Por suerte me alegro de poder comprobar quien merece la pena y quien no, chicas incluidas, para no amargarme pensando que estoy solo. Que es mentira, que en realidad solo era sugestión mía y que esa “gente que merece la pena” ya la conozco, son mis amigos, los de siempre y los que me quedan por conocer en actividades que emprenderé por iniciativa propia, empezando porque me he sacado el carnet de alberguista, aprovechando que hay un albergue al lado de la Academia.
Y hacer cosas que ni sabía que podía hacerlas sube el autoestima que te cagas. Estoy por la causa que estoy, y por eso tengo que echarle huevos, por eso me motiva darlo todo en las actividades físicas, pese a lo vago que soy, por eso he perdido seis kilos en dos semanas, entre otras cosas, y si he sido capaz de todo lo que he hecho hasta ahora, soy capaz de lo que sea, lo cual incluye retos de todo tipo, muchos de ellos necesarios en mi, y que no había sido capaz de llevar a cabo por mera desidia. Por eso, todo lo que me está sucediendo me está viniendo bien, porque en casa no iba a querer cambiar y fuera, no me queda más cojones.
En general estoy viendo que esos cambios no son solo para aprender una profesión, que hasta el hecho de tener que andar erguido para hacer orden cerrado, hace que hasta adquiera buenas costumbres. No puedo decir que me guste, porque no es algo con lo que disfrute en el momento, ni que no, pues noto los resultados.
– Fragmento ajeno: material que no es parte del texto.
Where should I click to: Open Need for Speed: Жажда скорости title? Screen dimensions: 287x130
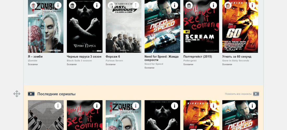tap(162, 58)
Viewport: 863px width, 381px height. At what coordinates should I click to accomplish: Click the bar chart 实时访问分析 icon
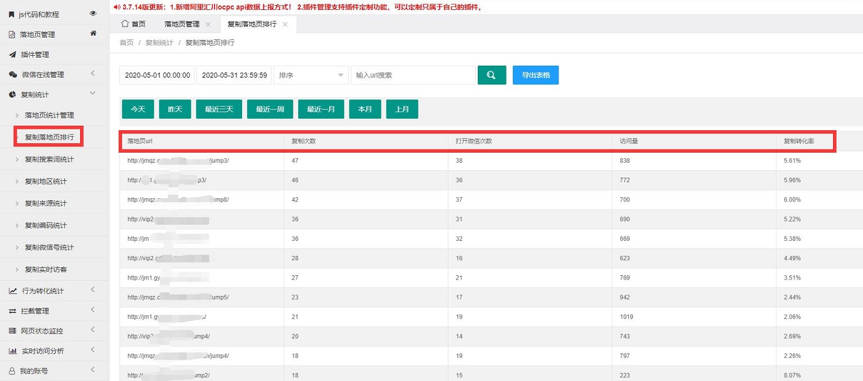pyautogui.click(x=13, y=351)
Esto es, con perdón de la expresión, como el que se hace una paja a martillazos, que solo sientes alivio cuando acabas. Mentiría si dijera que no tengo con quien compartir confidencias y llevarme bien ahí dentro. Hay soplapollas incompetentes, como en todos lados, pero también hay gente maja con quien me echo unas risas sanas, o con quien ir a tomar algo y eso es lo que me hace que sea llevadero. En general, me siento tan de puta madre conmigo mismo que solo entiendo las broncas como constructivas, aunque a veces nuestro cabo se pase tres pueblos no con las broncas sino apretándonos las tuercas. Pero eso no hace sino que le eche más mala ostia para estar a la altura de lo que se me pide pues el esfuerzo merecerá la pena. El mes que viene cobro un pastón, del cual, con una parte ayudaré a mis padres que lo necesitan. Por último, ya en el destino estaré como merezco estar, lejos de casa, pero en cómodas circunstancias en las que puedo echarme una siesta por las tardes pero tambien tendré que plancharme la ropa. No viene a cuento, pero tiempo atrás me decía mi madre que yo no estaba preparado para tener una relación estable con nadie. Y oye, yo de lo que tengo ganas es de comerme el mundo, quizá ahora sí esté en disposición, no de iniciar nada serio con una chica, pero sí de tener mucho que ofrecer a quien me conozca de ahora en adelante. Querer es poder y sé lo que quiero y lo que no quiero, así que, esa es una de las razones que me motivan a seguir adelante. Este mes y medio que me queda va a ser duro, pero por mucho que me cueste, después de la cura de espanto no creo que haya nada imposible. Que la Potra os acompañe. Ciao.